Six Foods has created a brand of chips made from crickets that could make insect meat palatable for the western world.
The meat industry contributes almost one-fifth of all greenhouse gases, takes up vast quantities of land, resources and energy, and relies on techniques that contribute to animal cruelty. Not only this, but demand for meat is set to increase with global population rises and higher incomes in developing countries, which could create problems for world food security. The recent unveiling of the world’s first lab-grown beefburger is testament to the efforts scientists are taking to ween consumers off of farmed animal produce, and now Six Foods has created a brand of chips made from crickets that could make insect meat palatable for the western world.
The brainchild of three Harvard graduates — Laura D’Asaro, Rose Wang and Meryl Natow — the startup’s first product is Chirps, a gluten-free, natural, low fat chip. Instead of the usual potato or corn, Chirps are created from a mix of ground beans, rice and cricket powder that’s baked rather than fried. The result is a bag of chips that contains 7g of protein — more than an egg. This comes from the fact that 200 calories of cricket meat provides 31g of protein, compared to 22g in beef. Additionally, it requires 1/2000th of the amount of water to farm, and 100 times less greenhouse gas is emitted.

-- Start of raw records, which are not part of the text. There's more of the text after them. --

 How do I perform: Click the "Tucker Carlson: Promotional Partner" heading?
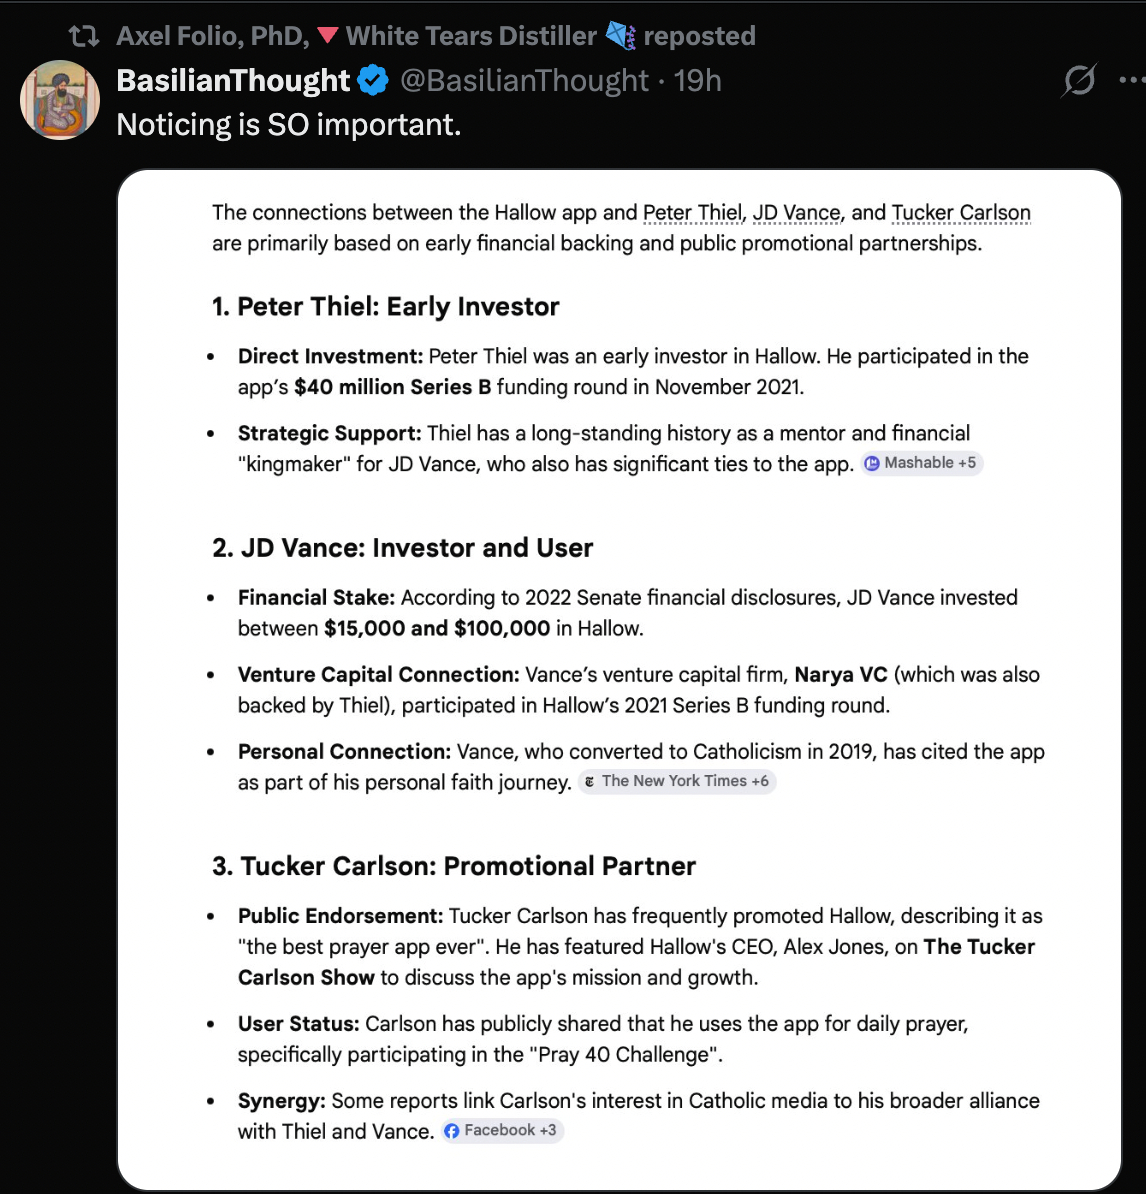[454, 866]
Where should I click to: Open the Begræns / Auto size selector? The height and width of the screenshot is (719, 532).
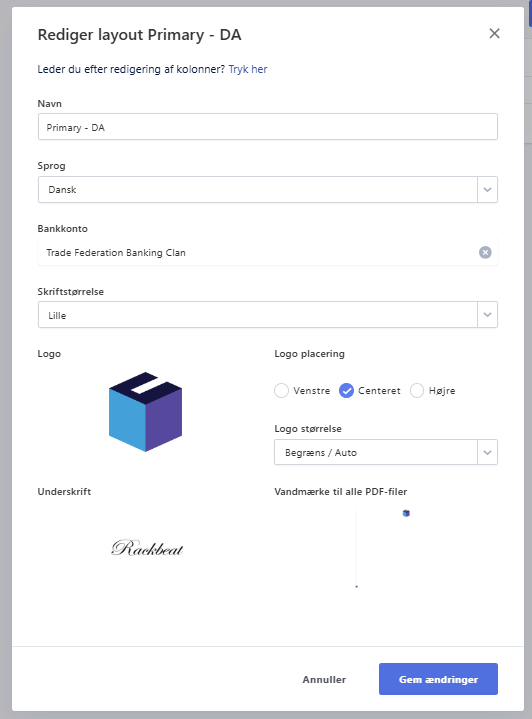point(386,453)
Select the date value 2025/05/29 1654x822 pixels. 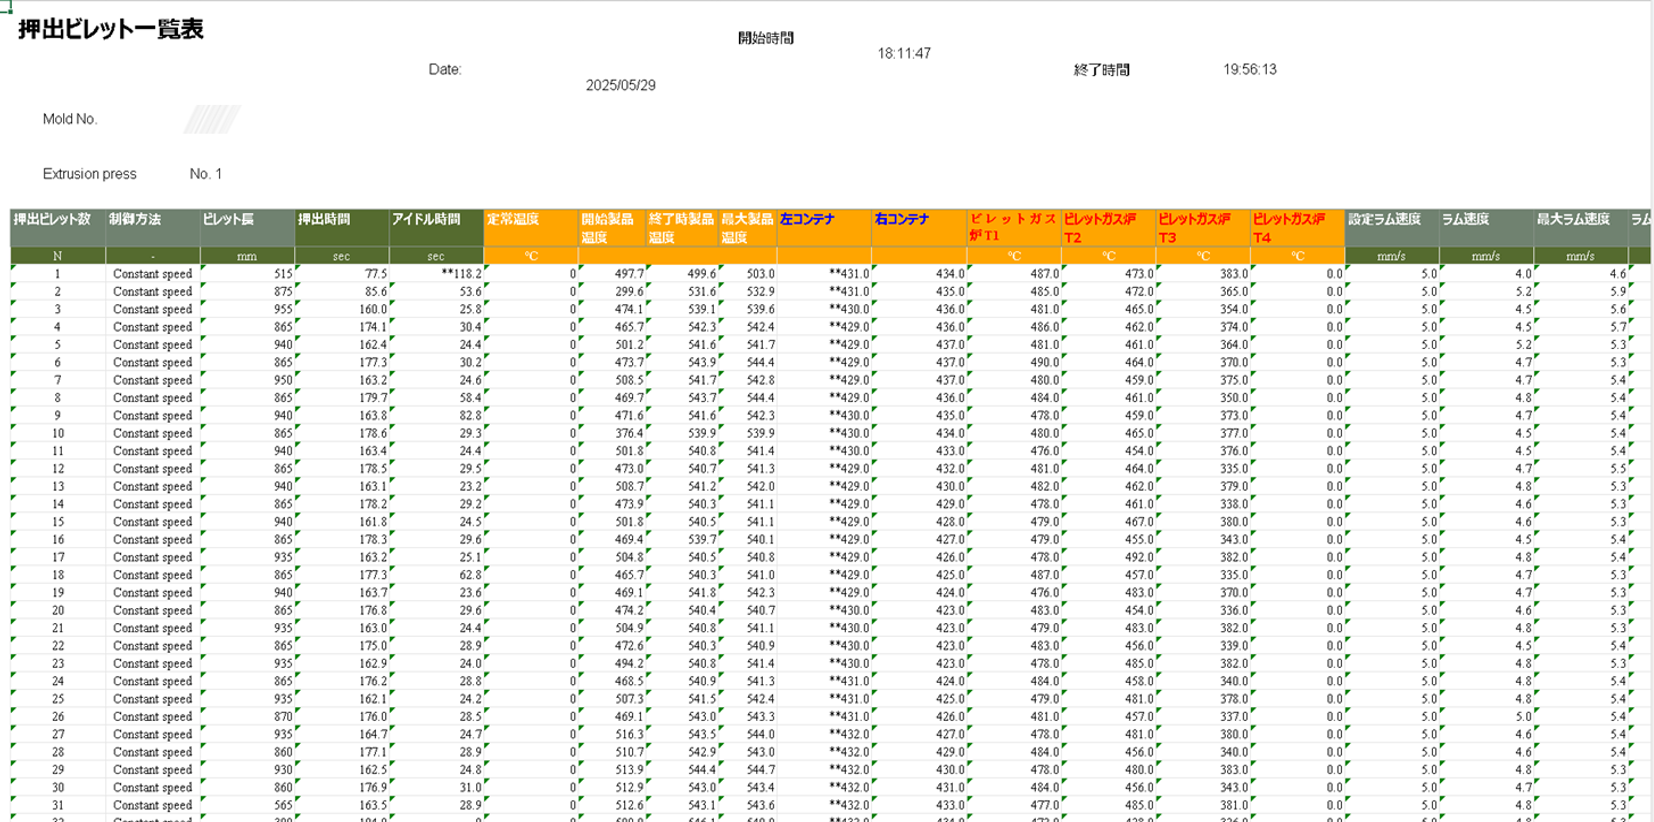(620, 86)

Insects are for the most part absent from western diets, but around 2 billion of the rest of the world population enjoy them as a delicacy. By packaging them as chips in three flavors — Sea Salt, Hickory BBQ and Aged Cheddar — Six Foods could help replace their meat consumption with a more efficient and environmentally-friendly method to get their protein. The company is currently taking pre-orders for its first batch, priced at USD 15.99 for three 5oz bags. Are there other ways to give sustainable insect meat a bigger part in the western diet?